The Intel® oneAPI DPC++/C++ Compiler has an auto-vectorization mechanism that detects operations in the application that can be done in parallel and converts sequential operations to parallel operations by using the Single Instruction Multiple Data (SIMD) instruction set.

For the Intel® oneAPI DPC++/C++ Compiler, vectorization is the unrolling of a loop combined with the generation of packed SIMD instructions. Because the packed instructions operate on more than one data element at a time, the loop can execute more efficiently. It is sometimes referred to as auto-vectorization to emphasize that the compiler automatically identifies and optimizes suitable loops on its own.

Vectorization may call library routines that can result in additional performance gains on Intel microprocessors when compared to non-Intel microprocessors. The vectorization can also be affected by certain compiler options, such as -m or -x.

Vectorization is enabled when optimization levels are set to O2 and higher for both Intel® microprocessors and non-Intel® microprocessors. The default optimization level for the compiler is O2.

Many loops are vectorized automatically, but in cases where this does not happen, you may be able to vectorize loops by making simple code modifications. Compiling with the -qopt-report option generates an optimization report which can be used to identify potential points of performance improvement in the code. The report option provides multiple levels of report detail about the optimization transformations done during compilation.

Intel® Advisor can also assist with vectorization and show optimization report messages with your source code. Refer to Intel® Adviser for more information.

Prerequisites

Optimized for Description
OS Linux*
Hardware CPU
Software Intel® oneAPI DPC++/C++ Compiler

Key Implementation Details

The sample makes use of the following source files:

  • driver.c: the main program to run the matrix multiplication program and print out the time spent.
  • multiply.c: the matrix multiplication program.
  • multiply.h: the header file used by multiply.c.

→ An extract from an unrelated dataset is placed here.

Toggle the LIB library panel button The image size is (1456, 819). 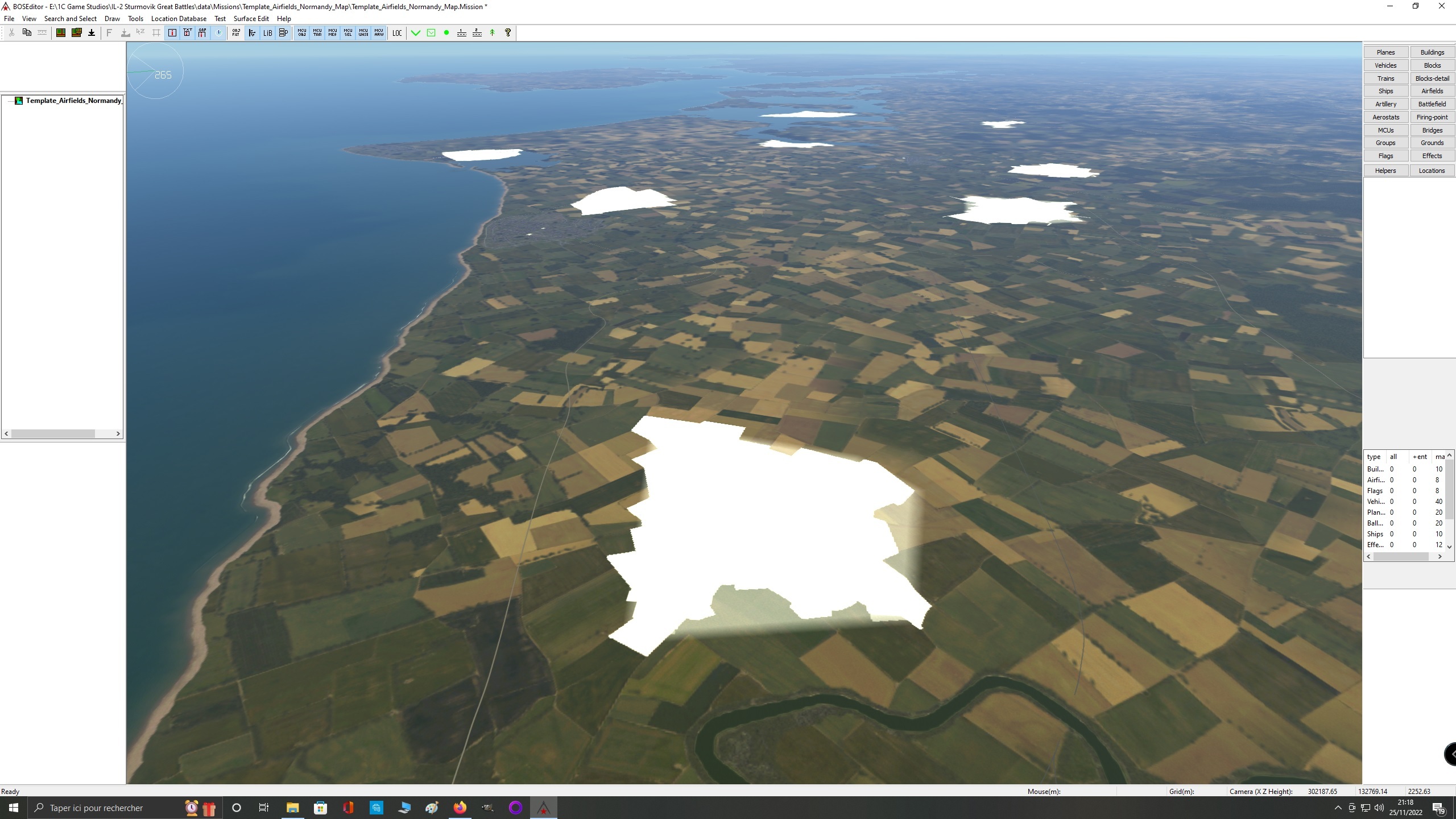point(267,32)
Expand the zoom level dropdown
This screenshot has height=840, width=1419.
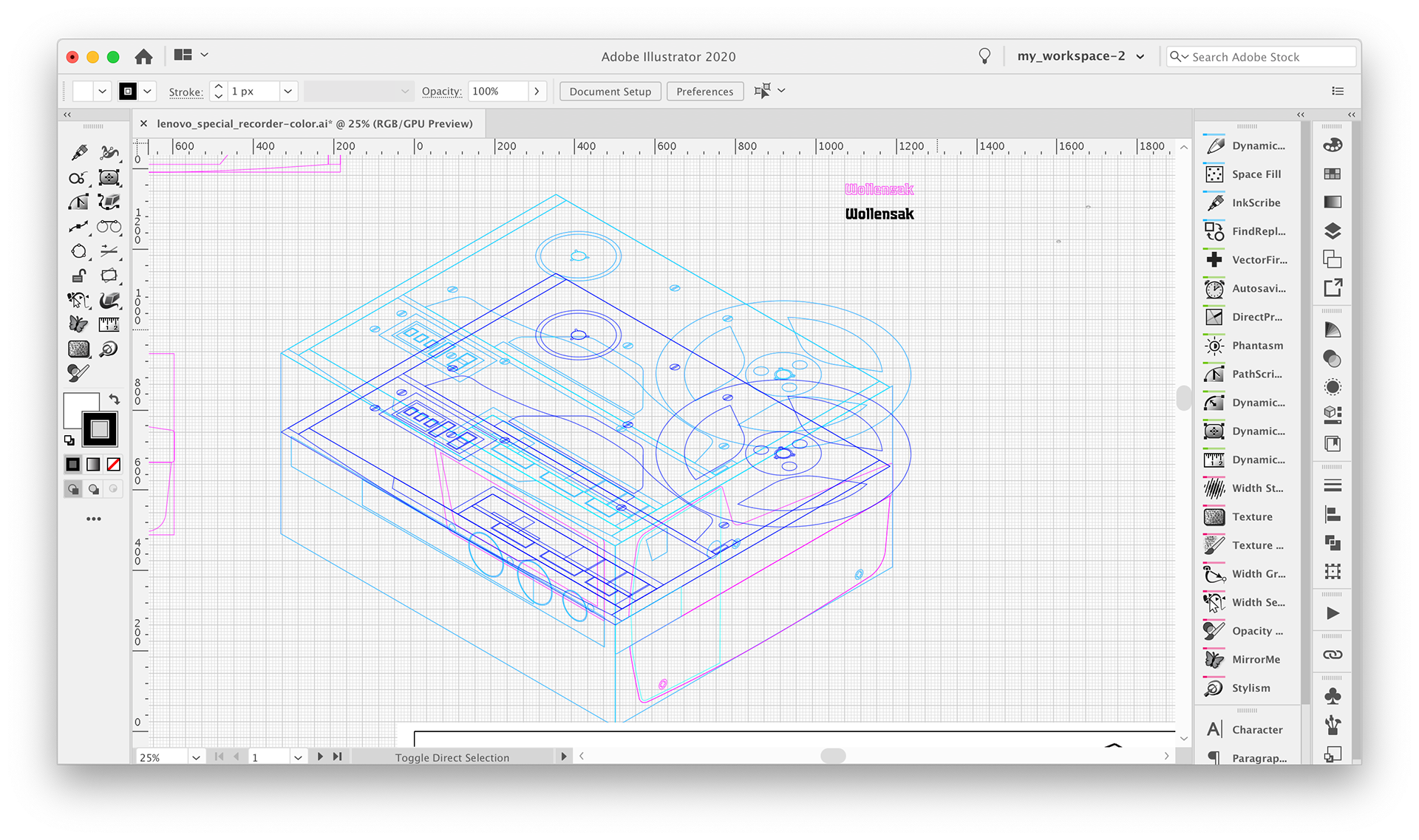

The main() function in driver.c contains two possible implementations of the matrix multiplication. The first implementation is an inline execution of a double loop, gated by the NOFUNCCALL macro. The second implementation calls the matvec function, located in multiply.c, which contains the same double loop:

#ifdef NOFUNCCALL
  int i, j;
  for (i = 0; i < size1; i++) {
    b[i] = 0;
    for (j = 0;j < size2; j++) {
      b[i] += a[i][j] * x[j];
    }
  }
#else
  matvec(size1,size2,a,b,x);
#endif

Note: For comprehensive information about oneAPI programming, refer to the Intel® oneAPI Programming Guide. (Use search or the table of contents to find relevant information quickly.)

Set Environment Variables

When working with the command-line interface (CLI), you should configure the oneAPI toolkits using environment variables. Set up your CLI environment by sourcing the setvars script every time you open a new terminal window. This practice ensures that your compiler, libraries, and tools are ready for development.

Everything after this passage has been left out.